Mask Theatre’s offerings were deliciously dark during 2017, but this year – Mask’s 70th – things took a lighter turn with their production of The Importance of Being Earnest. Next up is something equally daft: The Comedy of Errors – and the setting for this classic tale of mistaken identity may well surprise you...
Was Comedy of Errors your choice?
It was. Mask ask people if they’d like to have a go at directing something, so I put my name forward and picked that play. Last year, Mask did a lot of plays with quite dark themes, and we thought this year we’d go for something a bit lighter! That’s one of the reasons we did The Importance of Being Earnest, and The Comedy of Errors is Shakespeare’s first comedy – a very early play – and is completely ridiculous and over-the top, so that seemed an ideal choice. I’m very new – I’ve only been with the company for about two years – so this is my first big show I’ve done with them. But it’s all decided by committee, so we all throw in suggestions and if we like them, we do them. Sometimes there’s a pattern to them, so last year’s was very dark and this year in a much lighter vein.
What is your approach to the play?
The basic setting is that it’s set on a Mediterranean island, and what happens in the play all happens in the course of a day. It’s also quite mad and farcical – so the world I’m going to use is Ibiza! A party island! So everybody is running around being a bit mad, and it’s all going to be very bright with lots of modern music. Right now I’m getting together a load of rave music and 90s dance hits…
Do you think that will raise a few eyebrows..?
I’m sure it will, but in my experience Shakespeare can take it. I’ve seen The Comedy of Errors done so many different ways, from traditional – or what is regarded as traditional, ie Elizabethan – right through to modern-day. There is a very famous painting of a production of Titus Andronicus and all the actors are in togas but underneath are wearing doublets and hose. They were the jeans and t-shirts of their day! So, there’s no such thing as ‘traditional’ Shakespeare, really – he used whatever clothes they could beg, steal or borrow. But the plays are so well-written that you can put them in any place and any time and they still work. For us, that means bright colours, Bermuda shorts and sunglasses!
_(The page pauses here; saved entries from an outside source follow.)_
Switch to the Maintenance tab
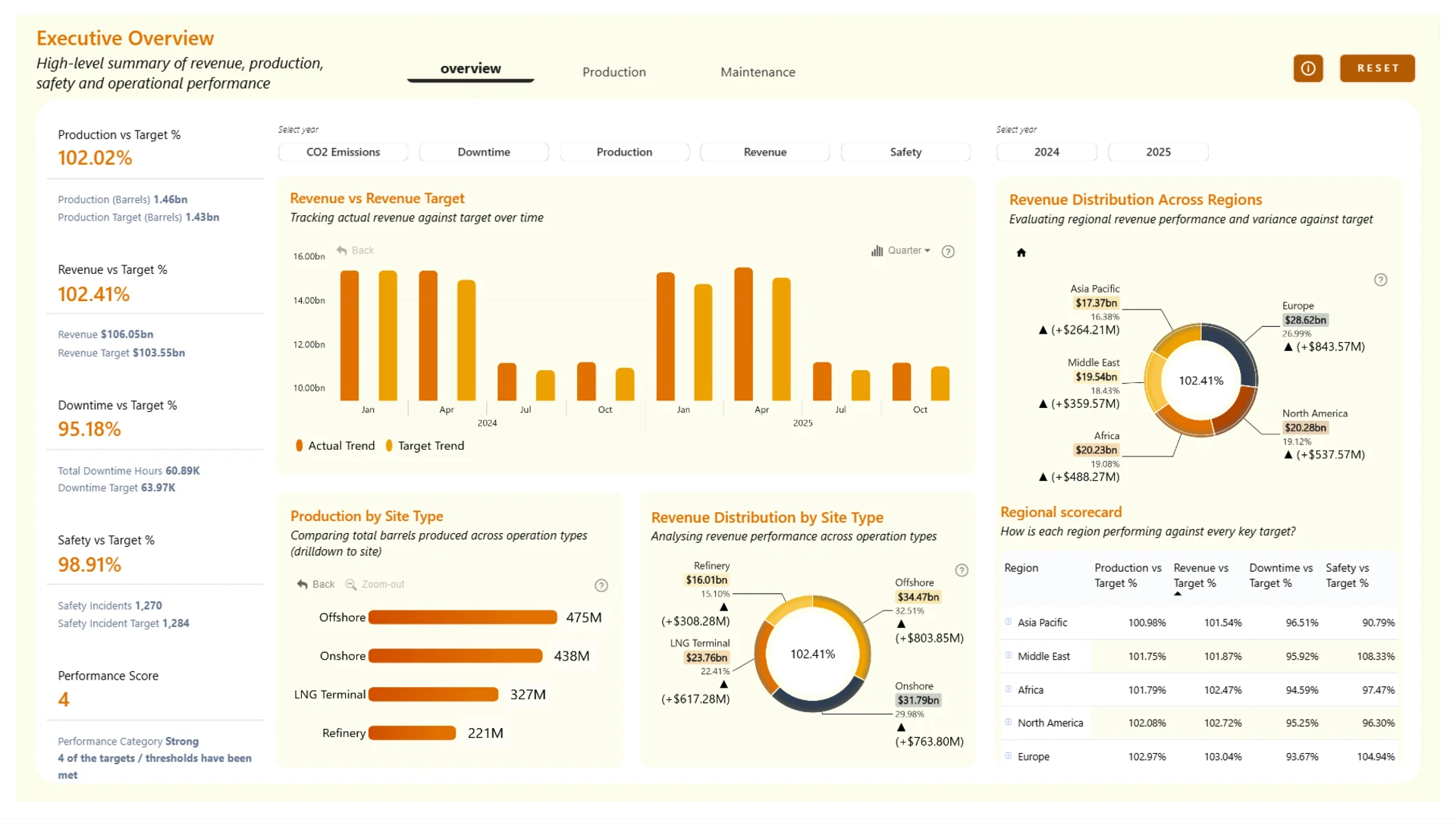Image resolution: width=1456 pixels, height=819 pixels. 758,72
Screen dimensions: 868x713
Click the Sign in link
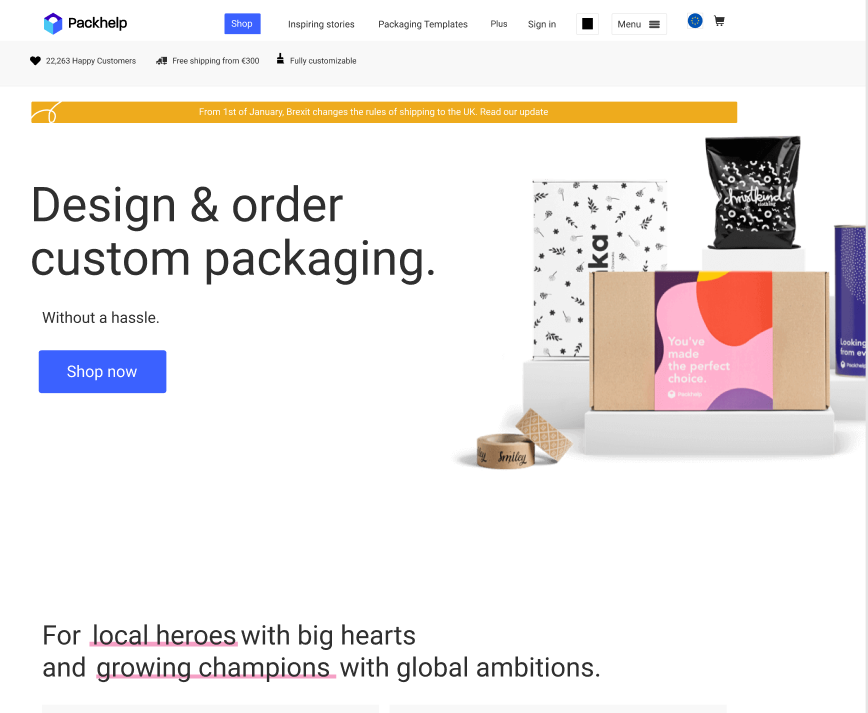point(542,24)
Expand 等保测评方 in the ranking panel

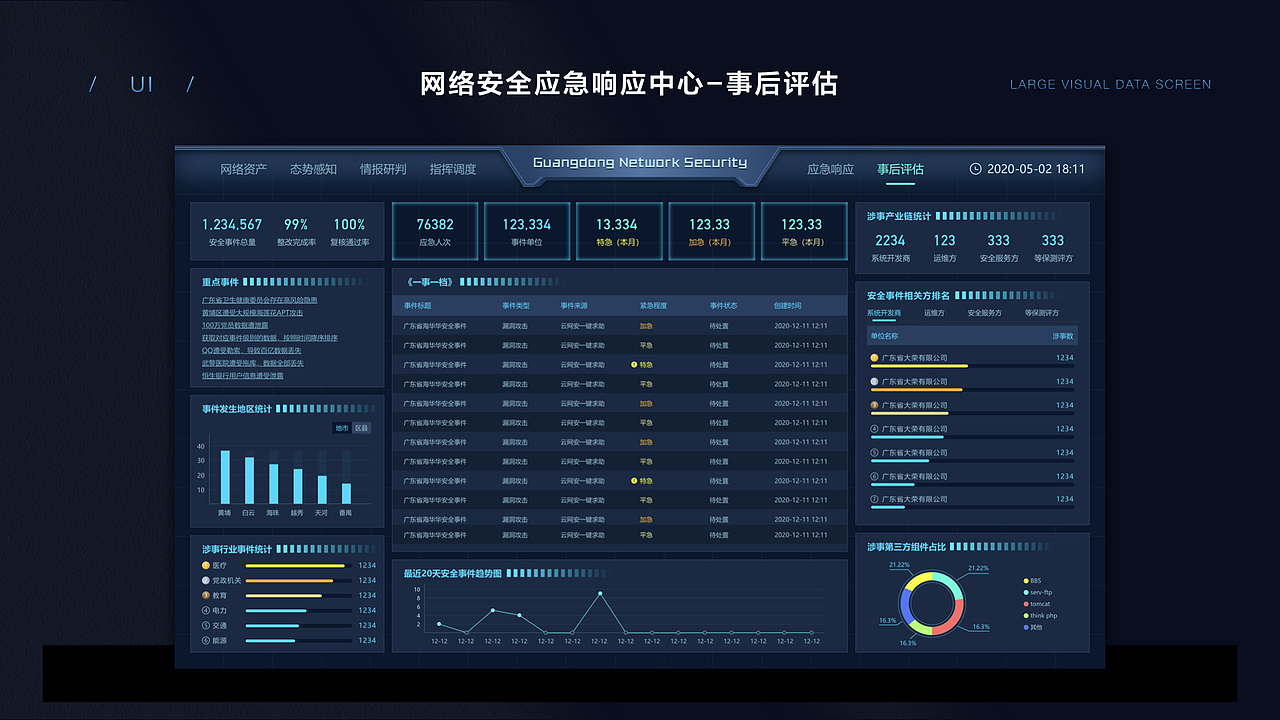pyautogui.click(x=1042, y=313)
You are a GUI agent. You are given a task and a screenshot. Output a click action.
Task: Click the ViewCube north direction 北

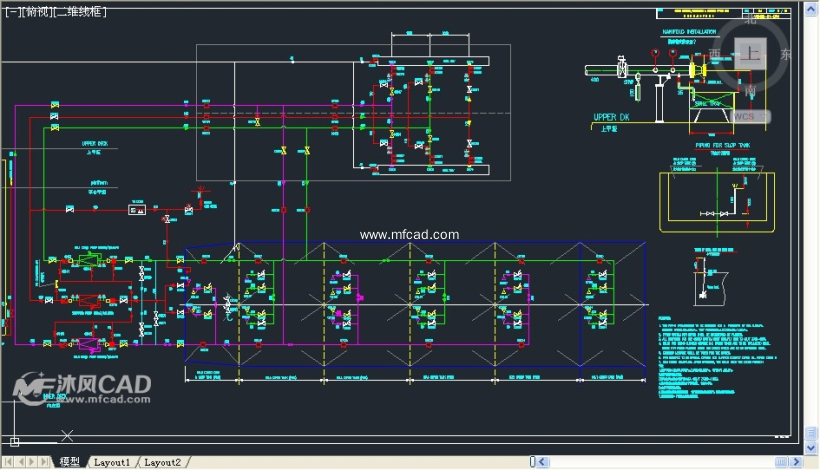[750, 19]
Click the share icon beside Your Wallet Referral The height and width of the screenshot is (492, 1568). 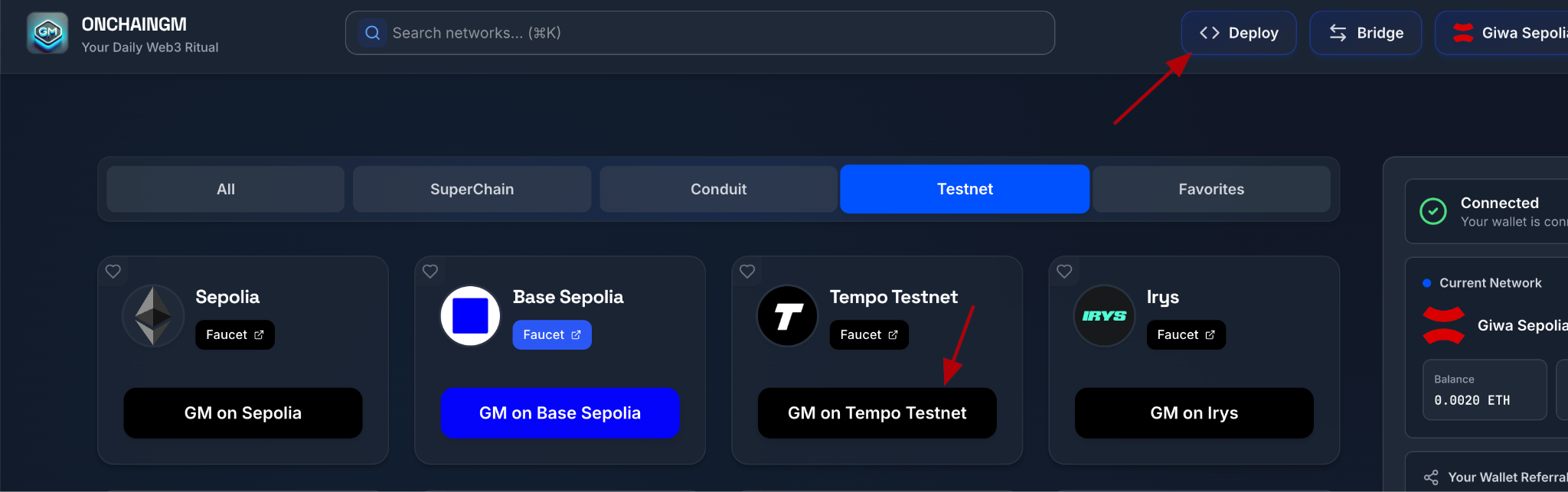click(x=1430, y=476)
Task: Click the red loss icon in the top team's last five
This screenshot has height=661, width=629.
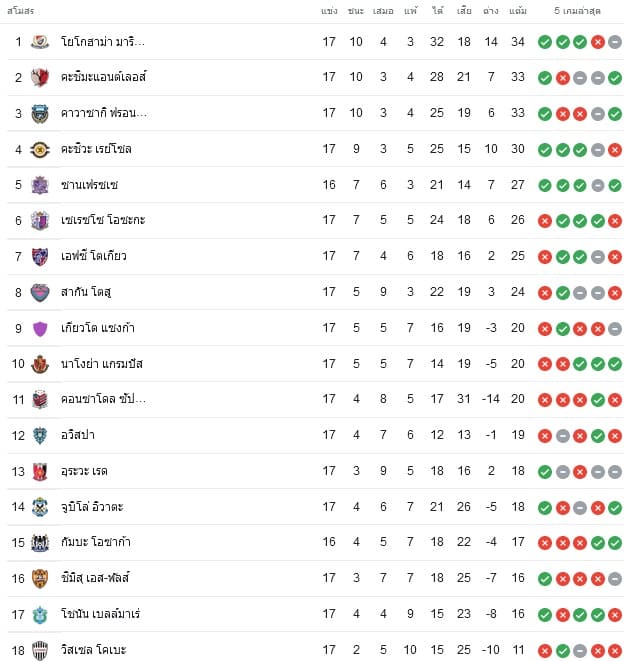Action: point(597,42)
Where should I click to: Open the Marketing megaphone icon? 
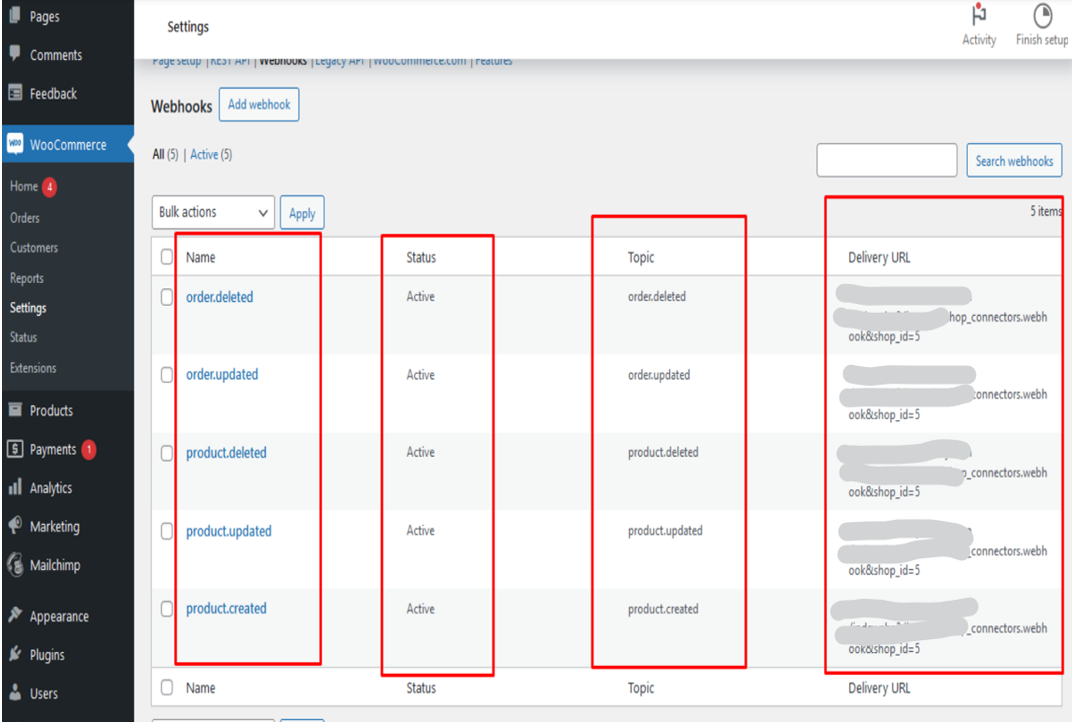pyautogui.click(x=14, y=526)
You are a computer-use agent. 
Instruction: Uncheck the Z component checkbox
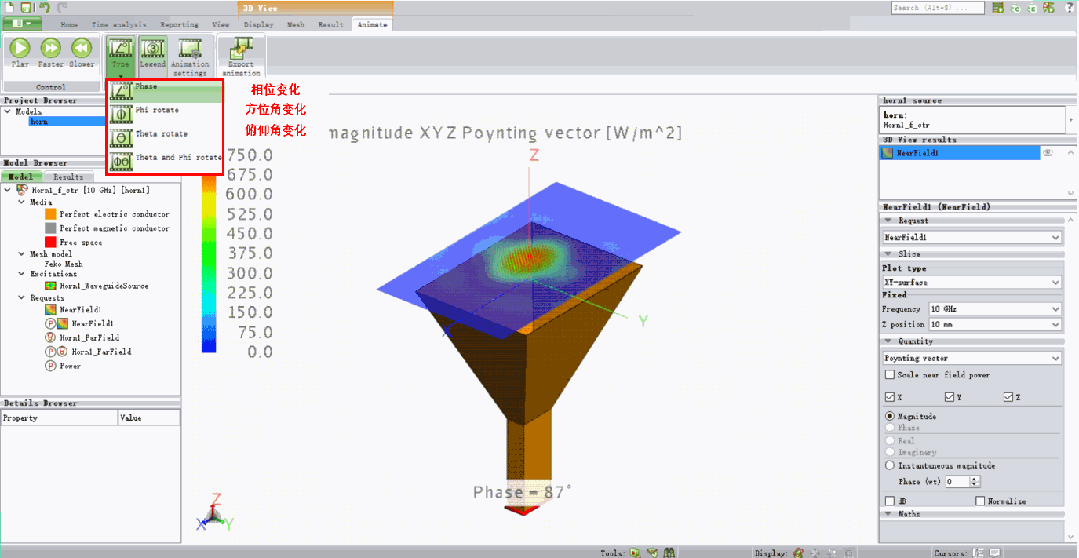1009,398
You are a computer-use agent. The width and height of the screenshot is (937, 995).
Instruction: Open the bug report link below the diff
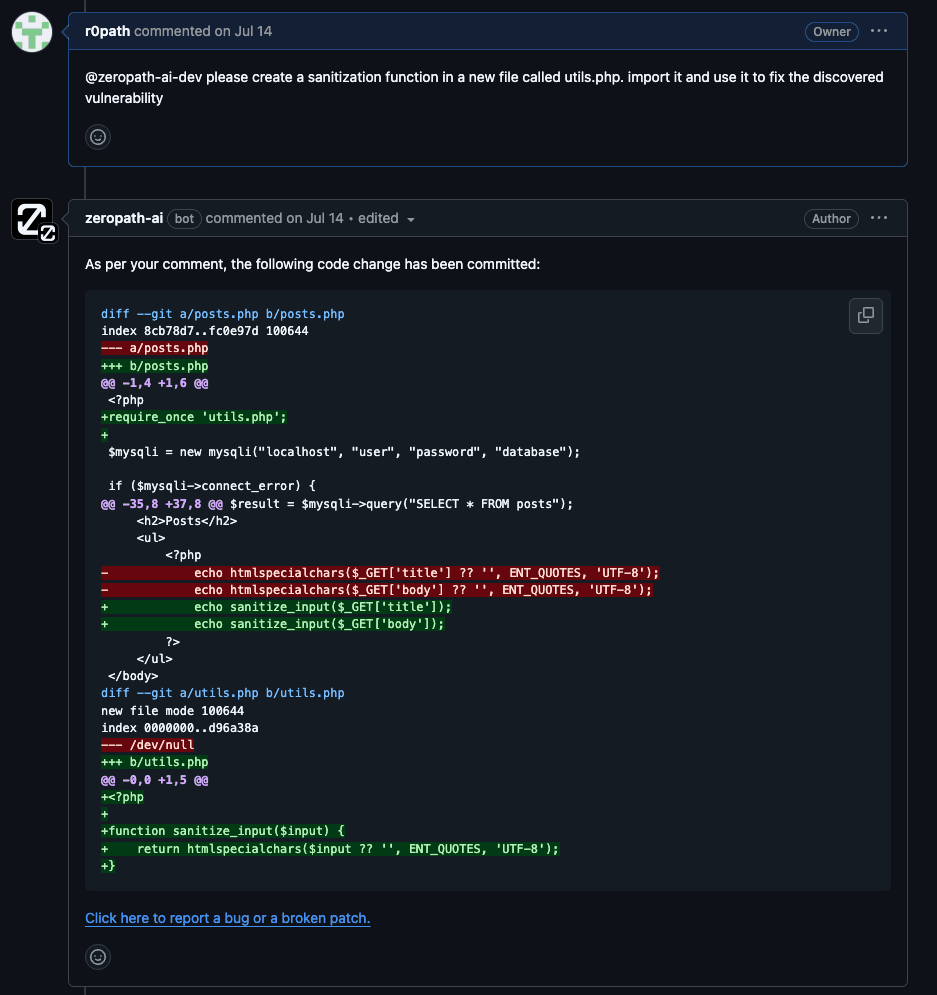pyautogui.click(x=227, y=918)
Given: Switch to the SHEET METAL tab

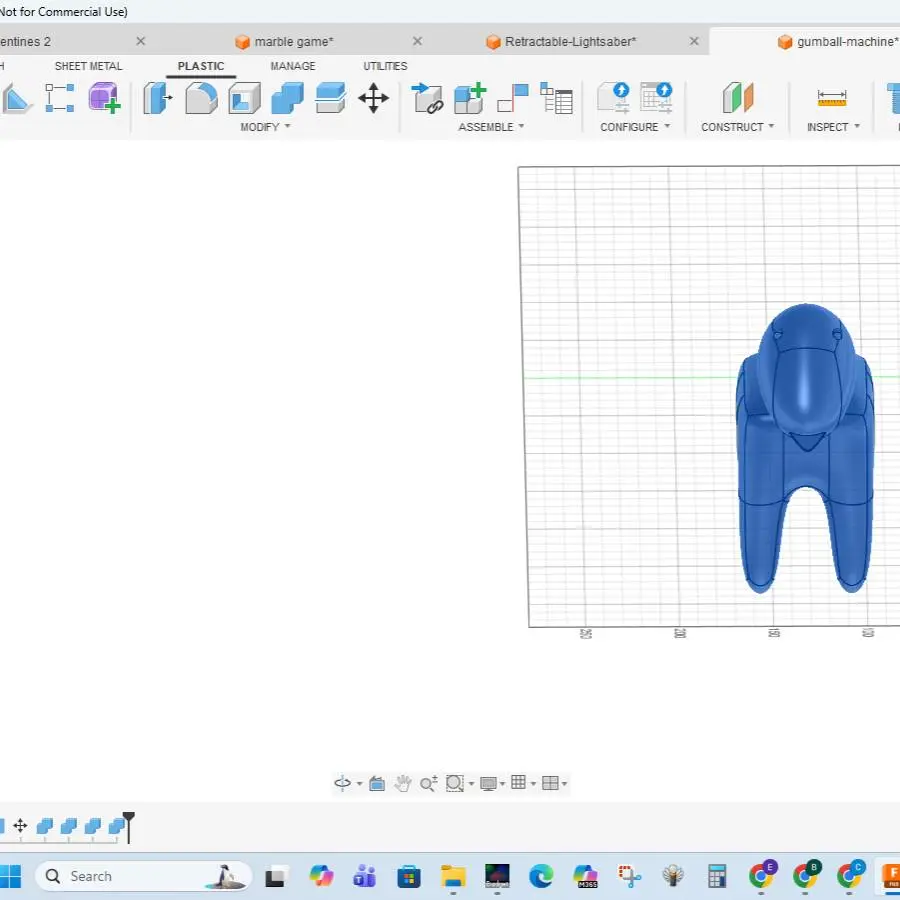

Is this your first stab at directing?
No – before coming to Peterborough I’d been involved with lots of companies and had done quite a bit of Shakespeare. I’ve directed Much Ado About Nothing and Hamlet, but also have been involved with a company that did outdoor productions and have done lighting and various other things.
What are the key challenges with a Shakespeare production?
The key thing for me, when working with the actors, is for them to tell a story. I always tell them not to get too bogged down in technique and ideas about ‘how to speak Shakespeare’. In my experience, of you speak it passionately and naturally, then the meaning will come out and the audience will understand it. They may not pick up every single line, but if they get the story and can relate to the characters, then it’s job done. The Comedy of Errors is also extremely fast, with lots of rhyming couplets, but it’s really like learning a song. You have to understand what you’re saying, of course, but also get to the point where you’re not afraid of it and can just go for it.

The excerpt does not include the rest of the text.